Selected extract:
Information Technology and Politics Newsletter

  Fall, 2000

 

Software Review: JMP, V. 4.02,
Sas Institute, http://www.JMPdiscovery.com/
Micah Altman
Harvard-MIT Data Center
Harvard University
Micah_Altman@harvard.edu

 JMP is the SAS institute's package for exploratory data analysis.  JMP offers a plethora of features for distribution analysis (including contingency tables, outlier analysis, and nonparametric statistics), and graphs (including contour, profile and ternary charts), time series modeling, regression, {m}anova, PCA, logit analysis, cluster analysis, survival, design of experiments (added in version 4.0), and quality control. In addition, JMP makes it extremely quick and easy to perform "hands-on" data manipulation such as: creating derived and aggregated variables and tables, subsetting, stacking, and joining multiple tables together. And Version 4 adds facilities to import a wider variety of data formats, extract information from databases, and preview text file input. (Unlike SAS, however, the size of JMP tables is limited by the amount of memory available on your machine.)

Exploratory data analysis with JMP is extraordinarily easy and powerful, because of three design decisions that distinguish it from all of its competitors: (1) let the user describe the data, (2) organize the program my task rather than by statistical model, (3) and make everything displayed in the program "live."

Unlike most statistical packages, which will only keep track of the "data type" of each variable. You can tell JMP almost anything you know about a variable, including its data types (integer, floating point, string), its modeling type  (nominal, ordinal, continuous), its role in your model (dependent, independent, weight, frequency, time axis), and range or set constraints that apply to it. You can also attach notes (of arbitrary length, or formulas relating one variable to others. This makes it easy to build documentation into your research, or course, but JMP uses this information intelligently to guide analysis and visualization.

Data provided:
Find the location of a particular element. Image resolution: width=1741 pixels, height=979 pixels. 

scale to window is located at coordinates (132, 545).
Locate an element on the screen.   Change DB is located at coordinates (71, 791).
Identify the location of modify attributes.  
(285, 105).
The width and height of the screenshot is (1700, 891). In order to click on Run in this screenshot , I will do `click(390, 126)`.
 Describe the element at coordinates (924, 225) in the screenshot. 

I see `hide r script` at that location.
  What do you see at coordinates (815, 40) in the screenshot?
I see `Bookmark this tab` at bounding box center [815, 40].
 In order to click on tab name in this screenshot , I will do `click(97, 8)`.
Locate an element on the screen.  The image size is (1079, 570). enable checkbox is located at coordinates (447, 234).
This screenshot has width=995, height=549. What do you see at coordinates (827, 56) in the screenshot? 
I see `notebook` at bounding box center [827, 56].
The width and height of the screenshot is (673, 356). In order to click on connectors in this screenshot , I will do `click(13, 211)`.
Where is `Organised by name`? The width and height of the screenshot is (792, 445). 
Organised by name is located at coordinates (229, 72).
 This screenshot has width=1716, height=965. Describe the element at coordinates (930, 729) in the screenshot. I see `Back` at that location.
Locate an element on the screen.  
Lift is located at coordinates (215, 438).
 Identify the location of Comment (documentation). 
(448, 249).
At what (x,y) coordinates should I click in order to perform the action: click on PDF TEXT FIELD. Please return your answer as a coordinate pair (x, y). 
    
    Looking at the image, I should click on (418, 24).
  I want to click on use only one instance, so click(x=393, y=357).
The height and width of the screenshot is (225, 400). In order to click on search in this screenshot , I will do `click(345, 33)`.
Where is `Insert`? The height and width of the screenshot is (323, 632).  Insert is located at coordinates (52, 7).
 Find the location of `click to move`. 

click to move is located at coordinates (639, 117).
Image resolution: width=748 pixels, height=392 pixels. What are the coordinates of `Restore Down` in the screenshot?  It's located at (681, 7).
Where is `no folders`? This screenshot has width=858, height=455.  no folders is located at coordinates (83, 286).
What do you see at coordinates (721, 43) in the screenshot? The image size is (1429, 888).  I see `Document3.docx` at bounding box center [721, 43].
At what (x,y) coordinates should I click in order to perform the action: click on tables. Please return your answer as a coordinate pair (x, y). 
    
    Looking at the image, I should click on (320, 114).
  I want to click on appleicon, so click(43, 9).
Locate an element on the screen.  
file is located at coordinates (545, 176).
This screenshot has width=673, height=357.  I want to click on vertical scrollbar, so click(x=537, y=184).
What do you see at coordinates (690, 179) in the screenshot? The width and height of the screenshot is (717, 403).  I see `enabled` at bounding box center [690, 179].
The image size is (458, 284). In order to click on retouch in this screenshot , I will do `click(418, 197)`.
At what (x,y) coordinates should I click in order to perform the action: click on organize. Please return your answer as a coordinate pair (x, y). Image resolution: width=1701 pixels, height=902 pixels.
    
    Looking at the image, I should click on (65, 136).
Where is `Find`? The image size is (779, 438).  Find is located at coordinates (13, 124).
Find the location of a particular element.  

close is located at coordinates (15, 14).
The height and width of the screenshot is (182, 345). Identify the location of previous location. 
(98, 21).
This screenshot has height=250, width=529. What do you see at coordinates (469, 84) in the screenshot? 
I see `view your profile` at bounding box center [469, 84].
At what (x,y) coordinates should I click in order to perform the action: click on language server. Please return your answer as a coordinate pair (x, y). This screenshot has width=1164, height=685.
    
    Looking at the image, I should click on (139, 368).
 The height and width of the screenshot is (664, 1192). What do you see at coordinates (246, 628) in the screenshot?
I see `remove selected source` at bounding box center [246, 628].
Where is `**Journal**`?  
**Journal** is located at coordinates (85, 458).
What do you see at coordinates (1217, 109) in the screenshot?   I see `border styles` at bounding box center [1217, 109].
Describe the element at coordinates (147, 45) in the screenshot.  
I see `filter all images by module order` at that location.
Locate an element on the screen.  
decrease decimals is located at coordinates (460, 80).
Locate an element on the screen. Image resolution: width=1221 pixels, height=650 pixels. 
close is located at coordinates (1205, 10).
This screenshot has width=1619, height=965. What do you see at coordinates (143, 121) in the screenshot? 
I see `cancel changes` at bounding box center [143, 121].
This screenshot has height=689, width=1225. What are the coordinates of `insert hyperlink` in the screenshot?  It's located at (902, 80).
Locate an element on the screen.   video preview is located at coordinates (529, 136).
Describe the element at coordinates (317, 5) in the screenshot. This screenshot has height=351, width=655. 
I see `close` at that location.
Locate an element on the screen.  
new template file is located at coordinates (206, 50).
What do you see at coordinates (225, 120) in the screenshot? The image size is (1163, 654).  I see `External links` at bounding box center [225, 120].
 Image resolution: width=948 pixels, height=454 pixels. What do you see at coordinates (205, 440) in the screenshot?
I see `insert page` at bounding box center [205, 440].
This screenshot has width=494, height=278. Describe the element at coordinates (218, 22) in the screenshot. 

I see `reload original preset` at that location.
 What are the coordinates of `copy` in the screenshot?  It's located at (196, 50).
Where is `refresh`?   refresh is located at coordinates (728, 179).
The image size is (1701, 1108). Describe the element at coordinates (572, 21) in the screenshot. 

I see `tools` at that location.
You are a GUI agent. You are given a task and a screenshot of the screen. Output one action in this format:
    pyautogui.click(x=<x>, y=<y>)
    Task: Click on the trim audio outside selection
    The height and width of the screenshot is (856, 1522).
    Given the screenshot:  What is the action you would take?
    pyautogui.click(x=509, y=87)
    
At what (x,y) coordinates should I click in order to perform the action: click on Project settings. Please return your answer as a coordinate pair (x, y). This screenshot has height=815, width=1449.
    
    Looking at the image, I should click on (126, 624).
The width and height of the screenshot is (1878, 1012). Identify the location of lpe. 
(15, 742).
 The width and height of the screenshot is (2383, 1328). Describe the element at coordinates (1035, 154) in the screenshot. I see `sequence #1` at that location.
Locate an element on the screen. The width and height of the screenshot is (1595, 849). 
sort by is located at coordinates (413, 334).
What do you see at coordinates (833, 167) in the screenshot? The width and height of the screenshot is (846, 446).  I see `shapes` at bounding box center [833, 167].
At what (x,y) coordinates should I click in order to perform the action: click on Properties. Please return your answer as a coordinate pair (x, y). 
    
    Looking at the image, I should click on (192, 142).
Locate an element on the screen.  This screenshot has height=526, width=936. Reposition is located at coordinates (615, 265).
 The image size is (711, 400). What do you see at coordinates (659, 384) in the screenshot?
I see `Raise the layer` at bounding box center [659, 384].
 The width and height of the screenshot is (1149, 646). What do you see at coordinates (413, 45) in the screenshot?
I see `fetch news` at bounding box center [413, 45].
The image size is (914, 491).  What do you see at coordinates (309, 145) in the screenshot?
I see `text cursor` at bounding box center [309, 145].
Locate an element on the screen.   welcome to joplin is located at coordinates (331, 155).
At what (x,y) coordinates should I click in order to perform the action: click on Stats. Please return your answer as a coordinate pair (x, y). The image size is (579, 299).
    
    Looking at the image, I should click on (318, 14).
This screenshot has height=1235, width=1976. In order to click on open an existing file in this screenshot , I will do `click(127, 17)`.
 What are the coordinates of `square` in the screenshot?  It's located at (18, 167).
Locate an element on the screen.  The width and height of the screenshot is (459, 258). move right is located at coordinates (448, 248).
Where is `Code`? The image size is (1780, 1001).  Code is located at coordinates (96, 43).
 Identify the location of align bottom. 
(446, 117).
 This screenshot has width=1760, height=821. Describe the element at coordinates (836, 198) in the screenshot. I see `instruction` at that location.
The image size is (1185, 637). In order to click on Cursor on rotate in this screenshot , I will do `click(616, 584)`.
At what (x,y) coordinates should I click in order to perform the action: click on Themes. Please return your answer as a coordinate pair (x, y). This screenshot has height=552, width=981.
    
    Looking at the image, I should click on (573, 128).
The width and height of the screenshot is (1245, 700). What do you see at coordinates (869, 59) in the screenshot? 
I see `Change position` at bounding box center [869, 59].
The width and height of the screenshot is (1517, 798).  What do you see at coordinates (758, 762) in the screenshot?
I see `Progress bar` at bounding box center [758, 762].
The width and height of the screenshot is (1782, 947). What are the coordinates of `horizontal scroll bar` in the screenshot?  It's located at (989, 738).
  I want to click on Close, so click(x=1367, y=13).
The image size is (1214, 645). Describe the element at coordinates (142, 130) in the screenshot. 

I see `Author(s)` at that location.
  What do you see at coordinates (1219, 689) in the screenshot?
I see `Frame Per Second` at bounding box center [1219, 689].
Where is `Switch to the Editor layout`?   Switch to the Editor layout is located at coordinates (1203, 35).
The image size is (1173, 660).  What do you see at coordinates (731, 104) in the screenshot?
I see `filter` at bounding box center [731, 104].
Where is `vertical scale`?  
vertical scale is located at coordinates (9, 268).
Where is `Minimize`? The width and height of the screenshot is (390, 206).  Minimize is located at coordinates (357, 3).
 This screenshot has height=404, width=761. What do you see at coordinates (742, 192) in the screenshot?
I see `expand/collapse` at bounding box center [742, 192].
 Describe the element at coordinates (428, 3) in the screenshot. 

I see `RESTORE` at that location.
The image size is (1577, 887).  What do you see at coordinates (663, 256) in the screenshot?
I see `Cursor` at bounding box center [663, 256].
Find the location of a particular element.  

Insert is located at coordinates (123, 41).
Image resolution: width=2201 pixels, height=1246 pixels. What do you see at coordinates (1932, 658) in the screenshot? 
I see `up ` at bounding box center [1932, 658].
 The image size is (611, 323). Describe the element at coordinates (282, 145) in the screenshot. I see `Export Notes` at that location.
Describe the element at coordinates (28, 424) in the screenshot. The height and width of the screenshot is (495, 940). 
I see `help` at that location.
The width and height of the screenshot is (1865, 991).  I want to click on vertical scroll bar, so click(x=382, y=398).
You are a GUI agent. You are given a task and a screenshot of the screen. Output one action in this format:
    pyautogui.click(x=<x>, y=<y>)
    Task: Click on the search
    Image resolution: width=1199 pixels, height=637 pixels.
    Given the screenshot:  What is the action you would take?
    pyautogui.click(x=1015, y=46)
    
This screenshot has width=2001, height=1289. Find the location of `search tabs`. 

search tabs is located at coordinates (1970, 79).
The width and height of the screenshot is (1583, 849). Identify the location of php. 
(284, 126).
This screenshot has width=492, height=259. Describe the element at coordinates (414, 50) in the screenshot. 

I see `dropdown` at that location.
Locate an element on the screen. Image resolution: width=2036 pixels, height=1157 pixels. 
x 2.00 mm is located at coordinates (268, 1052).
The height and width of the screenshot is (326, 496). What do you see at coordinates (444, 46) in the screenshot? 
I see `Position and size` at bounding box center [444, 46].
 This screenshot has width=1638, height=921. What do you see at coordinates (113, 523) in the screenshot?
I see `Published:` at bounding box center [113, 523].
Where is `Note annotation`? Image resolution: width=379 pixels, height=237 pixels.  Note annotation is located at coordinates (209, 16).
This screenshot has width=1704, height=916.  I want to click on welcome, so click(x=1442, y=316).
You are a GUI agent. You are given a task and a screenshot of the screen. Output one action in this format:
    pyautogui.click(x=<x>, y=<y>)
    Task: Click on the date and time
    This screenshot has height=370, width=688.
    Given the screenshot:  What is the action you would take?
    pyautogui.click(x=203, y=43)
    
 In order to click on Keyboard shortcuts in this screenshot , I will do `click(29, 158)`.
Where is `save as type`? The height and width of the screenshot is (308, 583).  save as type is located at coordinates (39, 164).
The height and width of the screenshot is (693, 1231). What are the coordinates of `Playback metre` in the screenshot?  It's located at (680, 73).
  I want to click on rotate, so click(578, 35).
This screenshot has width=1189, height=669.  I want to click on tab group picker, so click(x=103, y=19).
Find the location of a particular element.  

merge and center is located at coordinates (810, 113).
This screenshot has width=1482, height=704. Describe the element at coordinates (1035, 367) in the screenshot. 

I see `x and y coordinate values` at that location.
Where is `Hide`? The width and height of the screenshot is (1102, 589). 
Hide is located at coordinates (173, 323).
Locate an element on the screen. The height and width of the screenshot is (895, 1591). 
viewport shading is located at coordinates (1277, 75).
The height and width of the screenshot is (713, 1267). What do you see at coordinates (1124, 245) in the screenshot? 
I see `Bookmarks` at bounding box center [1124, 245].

What you need to do:
a. Answer these from the JMP software review:
(i) Which capability was added in version 4.0?
(ii) What limits the size of JMP tables?
(iii) Which modeling types can a user assign to a variable?
b. Quote the JMP software review, starting at "JMP is the SAS" and ending at "on your machine.)".

Exercise solutions:
a.
(i) Design of experiments.
(ii) The amount of memory available on your machine.
(iii) Nominal, ordinal, and continuous.

b.
JMP is the SAS institute's package for exploratory data analysis.  JMP offers a plethora of features for distribution analysis (including contingency tables, outlier analysis, and nonparametric statistics), and graphs (including contour, profile and ternary charts), time series modeling, regression, {m}anova, PCA, logit analysis, cluster analysis, survival, design of experiments (added in version 4.0), and quality control. In addition, JMP makes it extremely quick and easy to perform "hands-on" data manipulation such as: creating derived and aggregated variables and tables, subsetting, stacking, and joining multiple tables together. And Version 4 adds facilities to import a wider variety of data formats, extract information from databases, and preview text file input. (Unlike SAS, however, the size of JMP tables is limited by the amount of memory available on your machine.)